(Stored records)
------------------------------
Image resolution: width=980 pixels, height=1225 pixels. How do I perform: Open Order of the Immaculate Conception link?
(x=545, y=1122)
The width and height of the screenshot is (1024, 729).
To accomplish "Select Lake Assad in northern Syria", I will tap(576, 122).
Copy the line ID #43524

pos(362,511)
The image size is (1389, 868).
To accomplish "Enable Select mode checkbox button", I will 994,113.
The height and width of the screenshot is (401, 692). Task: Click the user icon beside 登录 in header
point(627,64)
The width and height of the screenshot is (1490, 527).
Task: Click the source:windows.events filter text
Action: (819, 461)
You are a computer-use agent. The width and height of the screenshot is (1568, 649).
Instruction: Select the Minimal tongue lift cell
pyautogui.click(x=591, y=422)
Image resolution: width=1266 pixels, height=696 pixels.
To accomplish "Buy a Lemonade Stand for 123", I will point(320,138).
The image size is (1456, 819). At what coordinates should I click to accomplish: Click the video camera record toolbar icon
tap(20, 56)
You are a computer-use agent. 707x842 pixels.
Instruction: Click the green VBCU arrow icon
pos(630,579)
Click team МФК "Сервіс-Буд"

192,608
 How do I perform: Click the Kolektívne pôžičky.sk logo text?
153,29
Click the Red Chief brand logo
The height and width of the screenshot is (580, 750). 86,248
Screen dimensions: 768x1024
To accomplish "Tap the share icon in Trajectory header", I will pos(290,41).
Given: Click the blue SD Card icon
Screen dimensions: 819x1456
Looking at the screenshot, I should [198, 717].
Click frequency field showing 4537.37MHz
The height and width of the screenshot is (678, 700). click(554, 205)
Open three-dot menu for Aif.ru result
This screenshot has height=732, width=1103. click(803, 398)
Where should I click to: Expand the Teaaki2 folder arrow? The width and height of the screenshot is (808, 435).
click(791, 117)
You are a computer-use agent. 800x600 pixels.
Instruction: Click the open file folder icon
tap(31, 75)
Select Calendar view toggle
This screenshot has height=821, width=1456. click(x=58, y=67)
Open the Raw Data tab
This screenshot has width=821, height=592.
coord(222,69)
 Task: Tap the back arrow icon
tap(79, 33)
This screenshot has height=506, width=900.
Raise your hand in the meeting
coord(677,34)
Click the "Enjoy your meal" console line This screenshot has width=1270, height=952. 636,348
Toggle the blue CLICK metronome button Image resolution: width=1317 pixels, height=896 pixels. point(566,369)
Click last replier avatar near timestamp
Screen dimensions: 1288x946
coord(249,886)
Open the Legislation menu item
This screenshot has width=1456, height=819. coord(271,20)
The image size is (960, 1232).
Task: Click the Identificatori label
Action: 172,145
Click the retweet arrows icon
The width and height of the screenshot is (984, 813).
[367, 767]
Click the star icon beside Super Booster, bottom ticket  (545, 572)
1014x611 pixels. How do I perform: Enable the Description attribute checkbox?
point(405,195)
------------------------------
- What you will do: Return the lines exactly, from the first line of the stored records through the line containing "Looking at the", both included.

- Full output:
Image resolution: width=980 pixels, height=1225 pixels. How do I perform: Open Order of the Immaculate Conception link?
(x=545, y=1122)
The width and height of the screenshot is (1024, 729).
To accomplish "Select Lake Assad in northern Syria", I will tap(576, 122).
Copy the line ID #43524

pos(362,511)
The image size is (1389, 868).
To accomplish "Enable Select mode checkbox button", I will 994,113.
The height and width of the screenshot is (401, 692). Task: Click the user icon beside 登录 in header
point(627,64)
The width and height of the screenshot is (1490, 527).
Task: Click the source:windows.events filter text
Action: (819, 461)
You are a computer-use agent. The width and height of the screenshot is (1568, 649).
Instruction: Select the Minimal tongue lift cell
pyautogui.click(x=591, y=422)
Image resolution: width=1266 pixels, height=696 pixels.
To accomplish "Buy a Lemonade Stand for 123", I will point(320,138).
The image size is (1456, 819). At what coordinates should I click to accomplish: Click the video camera record toolbar icon
tap(20, 56)
You are a computer-use agent. 707x842 pixels.
Instruction: Click the green VBCU arrow icon
pos(630,579)
Click team МФК "Сервіс-Буд"

192,608
 How do I perform: Click the Kolektívne pôžičky.sk logo text?
153,29
Click the Red Chief brand logo
The height and width of the screenshot is (580, 750). 86,248
Screen dimensions: 768x1024
To accomplish "Tap the share icon in Trajectory header", I will pos(290,41).
Given: Click the blue SD Card icon
Screen dimensions: 819x1456
Looking at the screenshot, I should [198, 717].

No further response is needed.